>>>

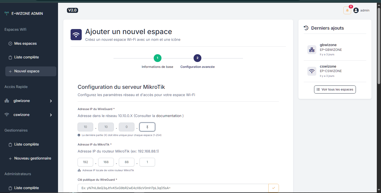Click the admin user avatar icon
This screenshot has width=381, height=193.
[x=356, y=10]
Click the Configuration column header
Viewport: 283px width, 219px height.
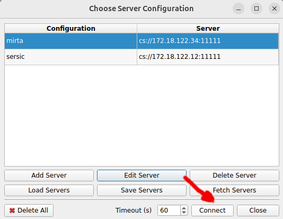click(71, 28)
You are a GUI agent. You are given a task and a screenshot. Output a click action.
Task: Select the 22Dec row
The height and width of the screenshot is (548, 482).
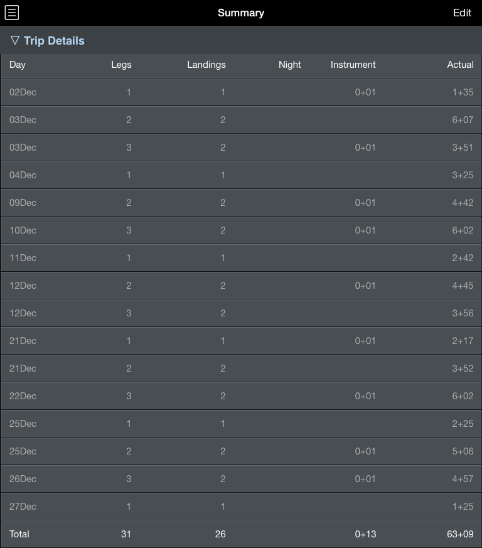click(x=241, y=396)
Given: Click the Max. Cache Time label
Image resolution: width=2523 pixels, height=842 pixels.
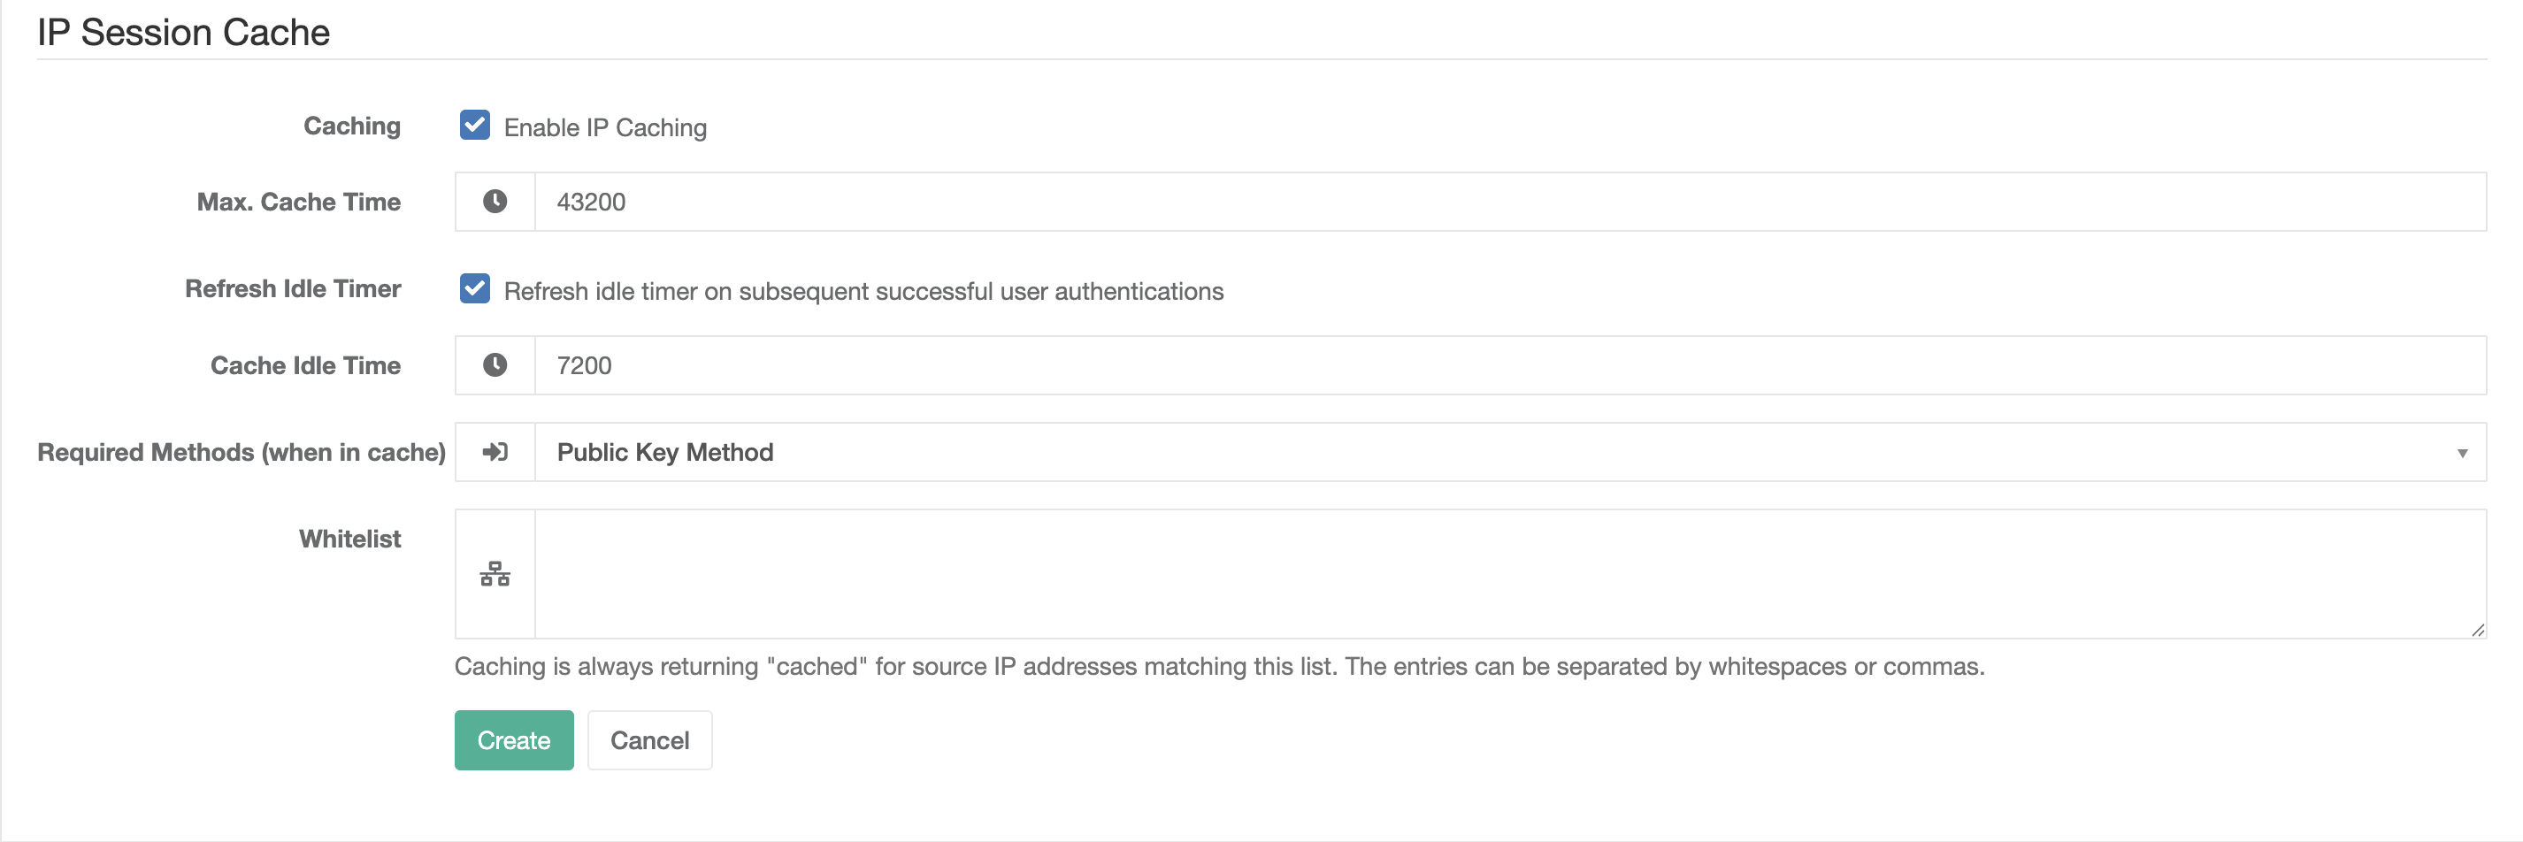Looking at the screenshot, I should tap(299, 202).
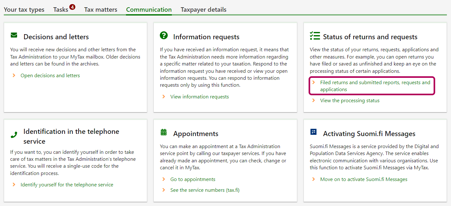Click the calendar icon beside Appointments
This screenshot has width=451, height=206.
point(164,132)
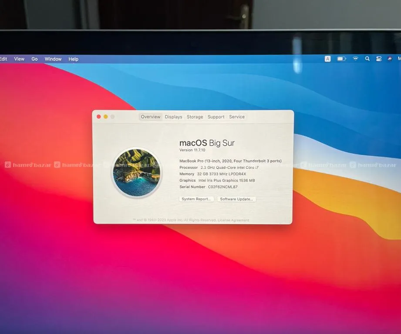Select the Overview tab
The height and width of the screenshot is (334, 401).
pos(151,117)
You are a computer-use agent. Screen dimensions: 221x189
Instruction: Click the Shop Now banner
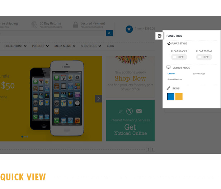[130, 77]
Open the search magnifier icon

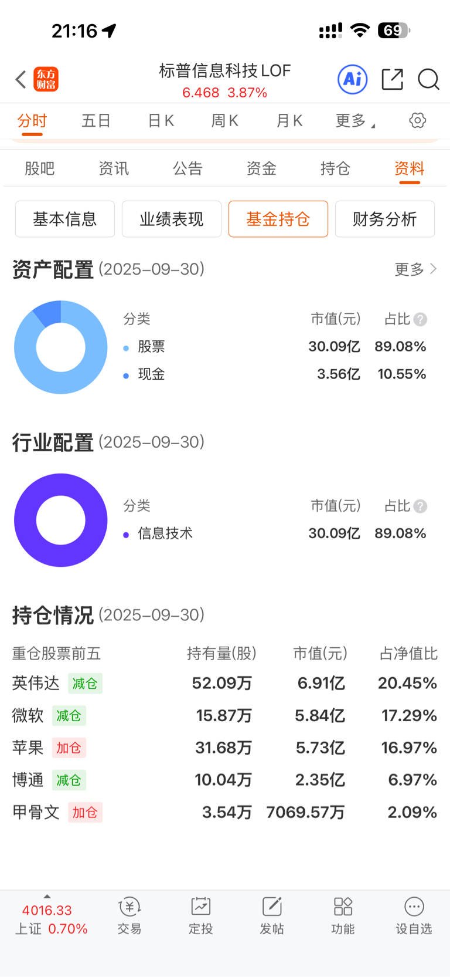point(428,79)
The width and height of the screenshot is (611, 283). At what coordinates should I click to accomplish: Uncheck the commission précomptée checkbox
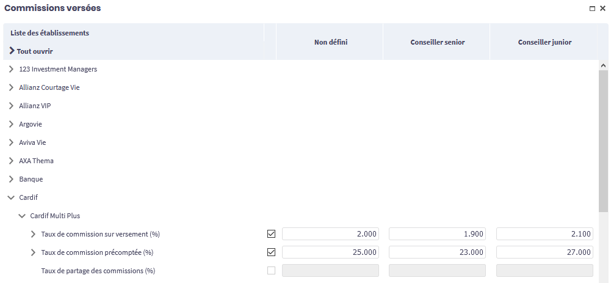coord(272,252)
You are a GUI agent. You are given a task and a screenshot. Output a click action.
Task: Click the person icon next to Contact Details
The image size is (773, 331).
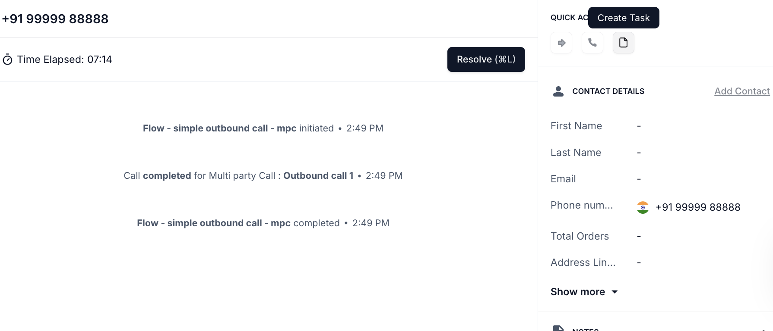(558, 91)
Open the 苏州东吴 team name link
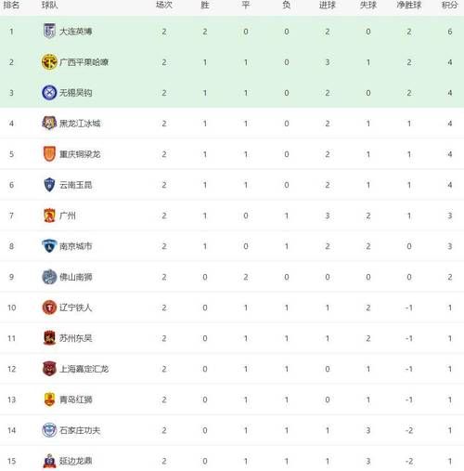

<<<

_Task prompt_:
Both the line containing "Click the Configuration column header" and the line containing "Task: Select the 22Dec row" above belong in the output, as do the lines between them. Print them exactly, without pictures.

_Exercise response_:
Click the Configuration column header
Viewport: 283px width, 219px height.
click(71, 28)
You are a GUI agent. You are given a task and a screenshot. Output a click action.
Task: Select the 22Dec row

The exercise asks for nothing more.